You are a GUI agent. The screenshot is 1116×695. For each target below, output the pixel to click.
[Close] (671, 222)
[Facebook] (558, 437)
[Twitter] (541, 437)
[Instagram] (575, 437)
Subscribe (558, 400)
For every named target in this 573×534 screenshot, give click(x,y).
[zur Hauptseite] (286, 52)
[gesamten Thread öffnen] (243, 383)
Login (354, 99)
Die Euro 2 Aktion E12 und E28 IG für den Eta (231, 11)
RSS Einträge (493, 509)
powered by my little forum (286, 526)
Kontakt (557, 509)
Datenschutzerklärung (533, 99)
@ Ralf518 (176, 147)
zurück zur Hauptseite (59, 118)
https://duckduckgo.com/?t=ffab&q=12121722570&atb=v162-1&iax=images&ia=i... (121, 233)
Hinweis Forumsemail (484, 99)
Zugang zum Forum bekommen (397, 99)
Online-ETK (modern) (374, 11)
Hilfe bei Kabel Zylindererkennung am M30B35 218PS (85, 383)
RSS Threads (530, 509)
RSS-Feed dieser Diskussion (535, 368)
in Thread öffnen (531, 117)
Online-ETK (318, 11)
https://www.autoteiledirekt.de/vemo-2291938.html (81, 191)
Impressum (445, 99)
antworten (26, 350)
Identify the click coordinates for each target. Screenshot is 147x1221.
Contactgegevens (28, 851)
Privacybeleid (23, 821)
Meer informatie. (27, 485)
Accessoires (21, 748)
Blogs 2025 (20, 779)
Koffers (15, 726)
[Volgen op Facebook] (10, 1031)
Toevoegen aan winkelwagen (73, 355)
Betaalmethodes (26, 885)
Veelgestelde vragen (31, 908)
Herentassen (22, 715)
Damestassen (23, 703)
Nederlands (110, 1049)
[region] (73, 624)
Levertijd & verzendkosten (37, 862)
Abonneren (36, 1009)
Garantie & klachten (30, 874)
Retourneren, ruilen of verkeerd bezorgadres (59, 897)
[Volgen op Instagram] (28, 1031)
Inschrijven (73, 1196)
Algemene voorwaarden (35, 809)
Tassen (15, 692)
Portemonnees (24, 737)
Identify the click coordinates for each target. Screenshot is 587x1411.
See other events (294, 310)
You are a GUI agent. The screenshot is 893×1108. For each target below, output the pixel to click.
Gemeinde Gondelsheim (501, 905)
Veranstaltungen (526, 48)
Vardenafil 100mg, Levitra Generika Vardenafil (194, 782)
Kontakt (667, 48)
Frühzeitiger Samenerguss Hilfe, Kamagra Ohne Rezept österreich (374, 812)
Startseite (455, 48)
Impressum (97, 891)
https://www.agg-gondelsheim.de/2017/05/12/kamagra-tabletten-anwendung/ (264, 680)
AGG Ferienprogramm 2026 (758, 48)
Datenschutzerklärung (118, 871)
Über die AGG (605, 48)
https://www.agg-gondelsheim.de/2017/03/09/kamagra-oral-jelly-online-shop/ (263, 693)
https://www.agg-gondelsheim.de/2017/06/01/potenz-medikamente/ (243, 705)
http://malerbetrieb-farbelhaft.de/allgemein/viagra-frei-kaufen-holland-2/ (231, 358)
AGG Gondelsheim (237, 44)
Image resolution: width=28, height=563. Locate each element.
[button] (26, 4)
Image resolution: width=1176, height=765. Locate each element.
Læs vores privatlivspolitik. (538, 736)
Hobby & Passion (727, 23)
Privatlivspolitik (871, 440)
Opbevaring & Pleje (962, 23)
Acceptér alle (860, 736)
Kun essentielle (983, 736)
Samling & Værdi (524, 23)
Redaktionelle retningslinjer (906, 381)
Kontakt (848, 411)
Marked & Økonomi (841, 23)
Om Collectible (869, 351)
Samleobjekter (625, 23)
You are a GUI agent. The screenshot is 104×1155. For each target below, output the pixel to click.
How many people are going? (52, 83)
▬▬▬▬▬▬▬▬▬▬
Recast every line of the listing above as a Markdown table with the columns Row and Text. Number the rows in order and leave out blank lines.

| Row | Text |
|---|---|
| 1 | You are a GUI agent. The screenshot is 1116×695. For each target below, output the pixel to click. |
| 2 | [Close] (671, 222) |
| 3 | [Facebook] (558, 437) |
| 4 | [Twitter] (541, 437) |
| 5 | [Instagram] (575, 437) |
| 6 | Subscribe (558, 400) |
| 7 | For every named target in this 573×534 screenshot, give click(x,y). |
| 8 | [zur Hauptseite] (286, 52) |
| 9 | [gesamten Thread öffnen] (243, 383) |
| 10 | Login (354, 99) |
| 11 | Die Euro 2 Aktion E12 und E28 IG für den Eta (231, 11) |
| 12 | RSS Einträge (493, 509) |
| 13 | powered by my little forum (286, 526) |
| 14 | Kontakt (557, 509) |
| 15 | Datenschutzerklärung (533, 99) |
| 16 | @ Ralf518 (176, 147) |
| 17 | zurück zur Hauptseite (59, 118) |
| 18 | https://duckduckgo.com/?t=ffab&q=12121722570&atb=v162-1&iax=images&ia=i... (121, 233) |
| 19 | Hinweis Forumsemail (484, 99) |
| 20 | Zugang zum Forum bekommen (397, 99) |
| 21 | Online-ETK (modern) (374, 11) |
| 22 | Hilfe bei Kabel Zylindererkennung am M30B35 218PS (85, 383) |
| 23 | RSS Threads (530, 509) |
| 24 | RSS-Feed dieser Diskussion (535, 368) |
| 25 | in Thread öffnen (531, 117) |
| 26 | Online-ETK (318, 11) |
| 27 | https://www.autoteiledirekt.de/vemo-2291938.html (81, 191) |
| 28 | Impressum (445, 99) |
| 29 | antworten (26, 350) |
| 30 | Identify the click coordinates for each target. Screenshot is 147x1221. |
| 31 | Contactgegevens (28, 851) |
| 32 | Privacybeleid (23, 821) |
| 33 | Meer informatie. (27, 485) |
| 34 | Accessoires (21, 748) |
| 35 | Blogs 2025 (20, 779) |
| 36 | Koffers (15, 726) |
| 37 | [Volgen op Facebook] (10, 1031) |
| 38 | Toevoegen aan winkelwagen (73, 355) |
| 39 | Betaalmethodes (26, 885) |
| 40 | Veelgestelde vragen (31, 908) |
| 41 | Herentassen (22, 715) |
| 42 | Damestassen (23, 703) |
| 43 | Nederlands (110, 1049) |
| 44 | [region] (73, 624) |
| 45 | Levertijd & verzendkosten (37, 862) |
| 46 | Abonneren (36, 1009) |
| 47 | Garantie & klachten (30, 874) |
| 48 | Retourneren, ruilen of verkeerd bezorgadres (59, 897) |
| 49 | [Volgen op Instagram] (28, 1031) |
| 50 | Inschrijven (73, 1196) |
| 51 | Algemene voorwaarden (35, 809) |
| 52 | Tassen (15, 692) |
| 53 | Portemonnees (24, 737) |
| 54 | Identify the click coordinates for each target. Screenshot is 587x1411. |
| 55 | See other events (294, 310) |
| 56 | You are a GUI agent. The screenshot is 893×1108. For each target below, output the pixel to click. |
| 57 | Gemeinde Gondelsheim (501, 905) |
| 58 | Veranstaltungen (526, 48) |
| 59 | Vardenafil 100mg, Levitra Generika Vardenafil (194, 782) |
| 60 | Kontakt (667, 48) |
| 61 | Frühzeitiger Samenerguss Hilfe, Kamagra Ohne Rezept österreich (374, 812) |
| 62 | Startseite (455, 48) |
| 63 | Impressum (97, 891) |
| 64 | https://www.agg-gondelsheim.de/2017/05/12/kamagra-tabletten-anwendung/ (264, 680) |
| 65 | AGG Ferienprogramm 2026 (758, 48) |
| 66 | Datenschutzerklärung (118, 871) |
| 67 | Über die AGG (605, 48) |
| 68 | https://www.agg-gondelsheim.de/2017/03/09/kamagra-oral-jelly-online-shop/ (263, 693) |
| 69 | https://www.agg-gondelsheim.de/2017/06/01/potenz-medikamente/ (243, 705) |
| 70 | http://malerbetrieb-farbelhaft.de/allgemein/viagra-frei-kaufen-holland-2/ (231, 358) |
| 71 | AGG Gondelsheim (237, 44) |
| 72 | Image resolution: width=28, height=563. Locate each element. |
| 73 | [button] (26, 4) |
| 74 | Image resolution: width=1176, height=765. Locate each element. |
| 75 | Læs vores privatlivspolitik. (538, 736) |
| 76 | Hobby & Passion (727, 23) |
| 77 | Privatlivspolitik (871, 440) |
| 78 | Opbevaring & Pleje (962, 23) |
| 79 | Acceptér alle (860, 736) |
| 80 | Kun essentielle (983, 736) |
| 81 | Samling & Værdi (524, 23) |
| 82 | Redaktionelle retningslinjer (906, 381) |
| 83 | Kontakt (848, 411) |
| 84 | Marked & Økonomi (841, 23) |
| 85 | Om Collectible (869, 351) |
| 86 | Samleobjekter (625, 23) |
| 87 | You are a GUI agent. The screenshot is 104×1155. For each target below, output the pixel to click. |
| 88 | How many people are going? (52, 83) |